▸ Task details
The first line of the entries through the line bearing "Viewport: 789px width, 765px height.": copy these lines exactly and return nothing else.

Pixel coordinate grounding data
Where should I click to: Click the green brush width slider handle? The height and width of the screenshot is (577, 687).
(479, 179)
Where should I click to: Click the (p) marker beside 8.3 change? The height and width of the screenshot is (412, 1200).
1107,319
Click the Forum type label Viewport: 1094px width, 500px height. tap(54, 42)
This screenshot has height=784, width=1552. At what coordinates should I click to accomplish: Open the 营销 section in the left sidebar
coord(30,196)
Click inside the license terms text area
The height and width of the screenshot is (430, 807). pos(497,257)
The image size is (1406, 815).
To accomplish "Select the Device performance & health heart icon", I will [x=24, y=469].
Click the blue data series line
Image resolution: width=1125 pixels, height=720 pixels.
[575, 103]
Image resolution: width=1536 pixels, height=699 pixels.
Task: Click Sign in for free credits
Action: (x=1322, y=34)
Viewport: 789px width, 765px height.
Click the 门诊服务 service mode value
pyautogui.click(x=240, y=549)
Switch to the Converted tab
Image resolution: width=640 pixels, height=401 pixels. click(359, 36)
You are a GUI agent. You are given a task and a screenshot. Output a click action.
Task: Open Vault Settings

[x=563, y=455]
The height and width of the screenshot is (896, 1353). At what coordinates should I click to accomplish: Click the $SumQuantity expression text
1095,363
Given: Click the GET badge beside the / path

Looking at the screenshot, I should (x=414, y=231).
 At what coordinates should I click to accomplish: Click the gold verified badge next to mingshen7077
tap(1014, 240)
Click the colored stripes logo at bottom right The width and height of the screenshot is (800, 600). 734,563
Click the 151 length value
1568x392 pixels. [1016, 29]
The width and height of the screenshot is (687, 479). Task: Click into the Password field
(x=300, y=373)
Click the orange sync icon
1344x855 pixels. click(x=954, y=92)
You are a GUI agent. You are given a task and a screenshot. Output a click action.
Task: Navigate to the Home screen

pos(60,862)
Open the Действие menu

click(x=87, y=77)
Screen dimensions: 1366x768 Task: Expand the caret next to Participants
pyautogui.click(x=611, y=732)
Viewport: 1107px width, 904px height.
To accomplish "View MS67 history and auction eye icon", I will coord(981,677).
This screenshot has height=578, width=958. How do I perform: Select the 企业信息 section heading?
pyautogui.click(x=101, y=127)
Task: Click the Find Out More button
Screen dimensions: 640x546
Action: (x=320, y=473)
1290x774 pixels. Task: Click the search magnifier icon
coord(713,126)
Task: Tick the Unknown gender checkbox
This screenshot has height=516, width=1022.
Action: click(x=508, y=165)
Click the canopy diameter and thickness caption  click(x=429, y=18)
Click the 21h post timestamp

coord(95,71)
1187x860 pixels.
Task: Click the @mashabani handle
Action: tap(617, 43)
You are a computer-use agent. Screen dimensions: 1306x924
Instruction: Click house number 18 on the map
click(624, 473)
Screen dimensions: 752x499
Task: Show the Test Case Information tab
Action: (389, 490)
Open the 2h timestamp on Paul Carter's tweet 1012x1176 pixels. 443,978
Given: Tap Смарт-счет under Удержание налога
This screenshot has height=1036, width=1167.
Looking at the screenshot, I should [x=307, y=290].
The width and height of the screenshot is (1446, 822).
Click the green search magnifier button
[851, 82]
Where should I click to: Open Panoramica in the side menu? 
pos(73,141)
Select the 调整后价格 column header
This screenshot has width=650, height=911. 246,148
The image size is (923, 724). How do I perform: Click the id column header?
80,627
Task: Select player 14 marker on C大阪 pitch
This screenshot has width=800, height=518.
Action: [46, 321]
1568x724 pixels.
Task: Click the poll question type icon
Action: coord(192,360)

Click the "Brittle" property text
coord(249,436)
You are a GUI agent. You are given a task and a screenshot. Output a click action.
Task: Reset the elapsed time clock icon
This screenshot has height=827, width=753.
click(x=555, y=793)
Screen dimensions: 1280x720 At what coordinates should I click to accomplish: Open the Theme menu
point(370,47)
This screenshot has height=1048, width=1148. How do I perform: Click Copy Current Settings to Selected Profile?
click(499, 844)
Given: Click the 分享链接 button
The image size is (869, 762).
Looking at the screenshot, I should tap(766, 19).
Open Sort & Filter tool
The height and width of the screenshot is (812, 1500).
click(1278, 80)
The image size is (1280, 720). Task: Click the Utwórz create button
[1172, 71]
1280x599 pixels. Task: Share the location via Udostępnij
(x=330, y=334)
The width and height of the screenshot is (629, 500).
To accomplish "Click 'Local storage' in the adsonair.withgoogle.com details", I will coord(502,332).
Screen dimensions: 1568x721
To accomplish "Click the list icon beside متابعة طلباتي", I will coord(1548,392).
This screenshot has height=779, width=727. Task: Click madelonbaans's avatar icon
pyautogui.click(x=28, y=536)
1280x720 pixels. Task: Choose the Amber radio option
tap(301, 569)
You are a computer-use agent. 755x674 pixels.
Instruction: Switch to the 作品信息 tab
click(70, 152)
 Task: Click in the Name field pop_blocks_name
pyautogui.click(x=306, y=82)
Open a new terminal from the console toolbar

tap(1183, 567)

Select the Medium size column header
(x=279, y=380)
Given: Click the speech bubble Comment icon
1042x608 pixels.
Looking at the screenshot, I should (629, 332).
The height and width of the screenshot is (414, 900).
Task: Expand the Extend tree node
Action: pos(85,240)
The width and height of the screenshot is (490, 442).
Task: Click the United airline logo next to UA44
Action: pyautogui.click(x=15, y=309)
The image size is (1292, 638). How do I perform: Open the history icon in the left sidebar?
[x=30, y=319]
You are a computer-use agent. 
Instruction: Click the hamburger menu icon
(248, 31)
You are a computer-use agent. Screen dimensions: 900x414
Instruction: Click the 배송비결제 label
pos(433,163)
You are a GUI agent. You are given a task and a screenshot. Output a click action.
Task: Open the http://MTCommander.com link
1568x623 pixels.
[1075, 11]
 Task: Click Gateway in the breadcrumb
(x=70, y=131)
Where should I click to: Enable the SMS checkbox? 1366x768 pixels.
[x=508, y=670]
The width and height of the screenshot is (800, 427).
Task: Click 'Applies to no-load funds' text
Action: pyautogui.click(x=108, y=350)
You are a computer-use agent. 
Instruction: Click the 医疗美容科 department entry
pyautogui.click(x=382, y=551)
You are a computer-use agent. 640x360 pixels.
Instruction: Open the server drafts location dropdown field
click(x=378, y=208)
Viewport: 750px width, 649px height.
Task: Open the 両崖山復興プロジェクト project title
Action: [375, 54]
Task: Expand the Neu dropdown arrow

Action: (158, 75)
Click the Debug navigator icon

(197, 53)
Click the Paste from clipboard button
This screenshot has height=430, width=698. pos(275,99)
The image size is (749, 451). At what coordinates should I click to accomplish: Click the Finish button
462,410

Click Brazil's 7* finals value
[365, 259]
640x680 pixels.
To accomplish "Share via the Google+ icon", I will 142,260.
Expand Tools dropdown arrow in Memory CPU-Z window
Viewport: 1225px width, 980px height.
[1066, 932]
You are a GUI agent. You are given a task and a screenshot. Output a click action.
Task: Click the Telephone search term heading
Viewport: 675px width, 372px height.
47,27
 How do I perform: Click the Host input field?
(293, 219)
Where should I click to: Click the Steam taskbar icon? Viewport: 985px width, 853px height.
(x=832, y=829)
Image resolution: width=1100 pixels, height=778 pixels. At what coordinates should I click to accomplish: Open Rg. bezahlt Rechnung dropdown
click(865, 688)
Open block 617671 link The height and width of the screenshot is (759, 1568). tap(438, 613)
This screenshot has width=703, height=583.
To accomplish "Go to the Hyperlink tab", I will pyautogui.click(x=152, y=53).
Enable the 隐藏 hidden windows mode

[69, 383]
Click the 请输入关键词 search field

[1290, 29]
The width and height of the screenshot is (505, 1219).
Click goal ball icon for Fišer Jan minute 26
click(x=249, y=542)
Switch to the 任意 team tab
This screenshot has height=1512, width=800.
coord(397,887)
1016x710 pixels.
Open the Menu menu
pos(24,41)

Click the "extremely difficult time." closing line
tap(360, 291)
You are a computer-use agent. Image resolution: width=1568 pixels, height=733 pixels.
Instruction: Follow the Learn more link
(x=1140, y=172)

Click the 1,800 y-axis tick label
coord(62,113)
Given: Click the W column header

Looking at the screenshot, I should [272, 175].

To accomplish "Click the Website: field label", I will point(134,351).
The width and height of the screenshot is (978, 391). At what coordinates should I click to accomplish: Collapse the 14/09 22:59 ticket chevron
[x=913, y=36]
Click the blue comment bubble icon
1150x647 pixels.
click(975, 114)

▸ Task response
Where should I click to: Click the green brush width slider handle? The height and width of the screenshot is (577, 687).
(479, 179)
Where should I click to: Click the (p) marker beside 8.3 change? The height and width of the screenshot is (412, 1200).
1107,319
Click the Forum type label Viewport: 1094px width, 500px height. tap(54, 42)
This screenshot has height=784, width=1552. At what coordinates should I click to accomplish: Open the 营销 section in the left sidebar
coord(30,196)
Click inside the license terms text area
The height and width of the screenshot is (430, 807). pos(497,257)
The image size is (1406, 815).
To accomplish "Select the Device performance & health heart icon", I will [x=24, y=469].
Click the blue data series line
Image resolution: width=1125 pixels, height=720 pixels.
[575, 103]
Image resolution: width=1536 pixels, height=699 pixels.
Task: Click Sign in for free credits
Action: (x=1322, y=34)
Viewport: 789px width, 765px height.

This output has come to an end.